Nuclear and clean coal power plants should replace natural gas generators, he said.

“Natural gas has become too valuable to burn in power plants,” Pickens said.

Pickens founded Clean Energy as a tiny part of Dallas-based Mesa Petroleum in the late 1980s and split it off in the late 1990s. Clean Energy bills itself as the largest provider of natural gas for vehicles in North America. The company serves fleets of trash trucks, buses, shuttles, taxis, police cars and trucks.

Pickens hand-picked Andrew J. Littlefair as Clean Energy’s chief executive. Littlefair, a former vice president of public affairs at Mesa Petroleum, worked as an advance planner and scheduler for President Ronald Reagan in 1987.

Some of Clean Energy’s earliest contracts were to sell compressed natural gas and a sister fuel, liquefied natural gas, through a tiny network of fueling stations.

Early users included the Orange County Transportation Authority and Super Shuttle vans at Los Angeles International and John Wayne airports. More fueling stations have been built from coast to coast, including a handful in Orange County, Pickens said.

In September, Clean Energy submitted a bid to build a natural gas fueling facility at the Santa Ana bus depot, Pickens said.

A final offer was due late last week, said Michael Litschi, an OCTA spokesman.

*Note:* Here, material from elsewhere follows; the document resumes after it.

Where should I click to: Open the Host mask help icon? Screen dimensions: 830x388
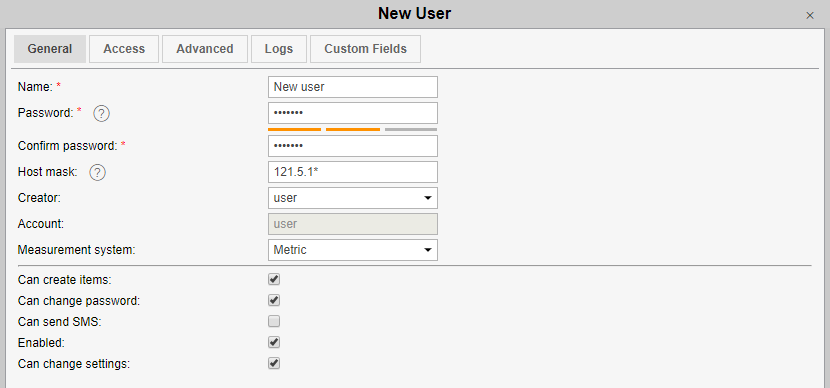(97, 172)
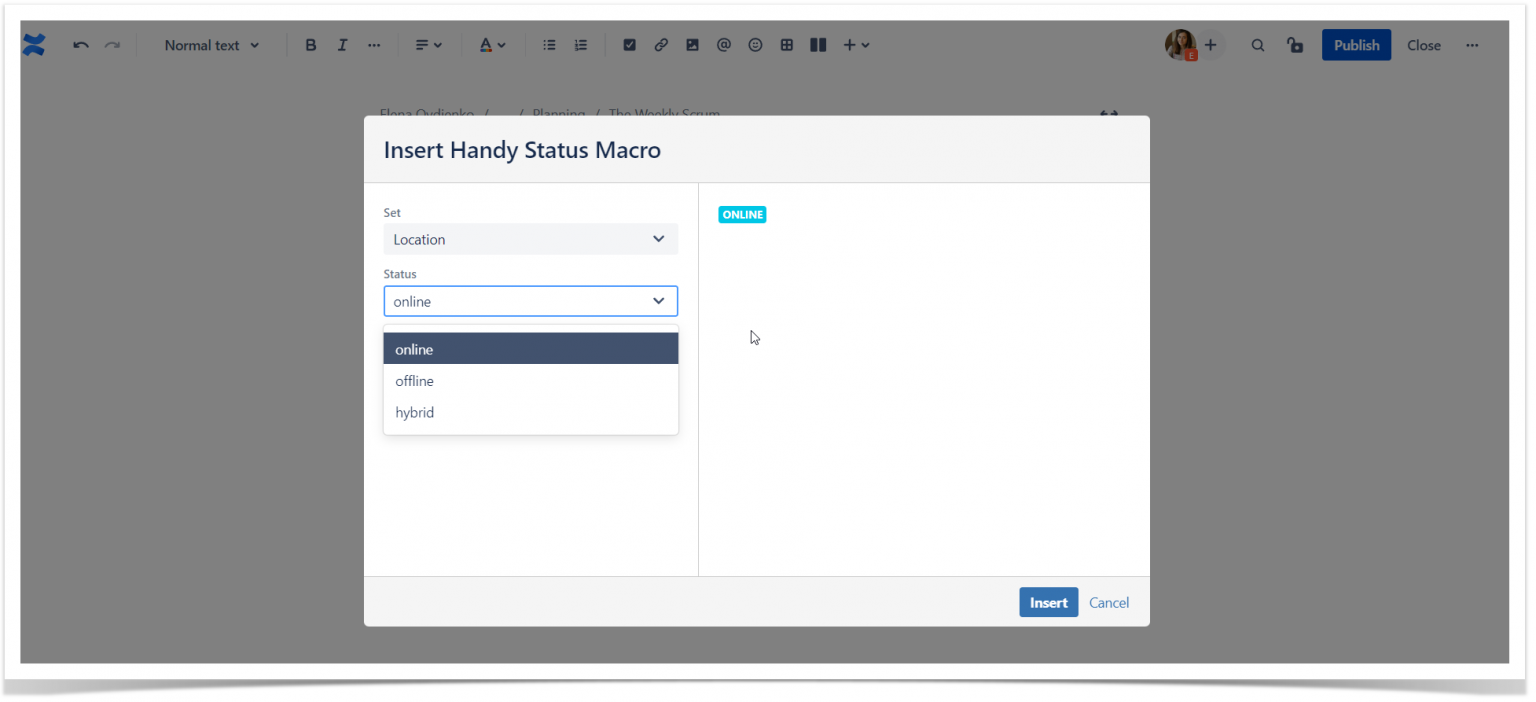
Task: Open the emoji picker icon
Action: 755,44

The transit agency expects to pick a winner in November, he said.

This summer, OCTA ordered 50 of its first compressed natural gas buses worth $21.4 million. The first bus is set to be delivered in early 2007. It and others are expected to replace older diesel buses, Litschi said. OCTA runs 232 liquefied natural gas buses and 370 diesel buses.

Making deals has run thick in Pickens’ blood for decades.

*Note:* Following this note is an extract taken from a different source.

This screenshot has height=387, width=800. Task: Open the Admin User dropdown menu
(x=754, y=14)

His story is a business legend, turning a $2,500 investment into America’s largest independent oil company in three decades.

Pickens grew up in a small eastern Oklahoma town and taught himself the street smarts of Wall Street.

To save Mesa Petroleum from impending disaster in 1983, he made investments in mismanaged, depressed companies, including Gulf Oil, Phillips Petroleum Co. and Unocal Corp.

His strategy was to force management to do something for their stockholders. If they refused, he would try to take them over. His countless gambles paid off, adding a number of companies to his corral.

Besides Clean Energy, Pickens also is playing an active role in BP Capital Management LP, a Dallas-based firm that invests in energy futures contracts and other ventures.

Pickens has spoken about the theory of peak oil, which contends that oil production is at or near its peak with an era of decline to come.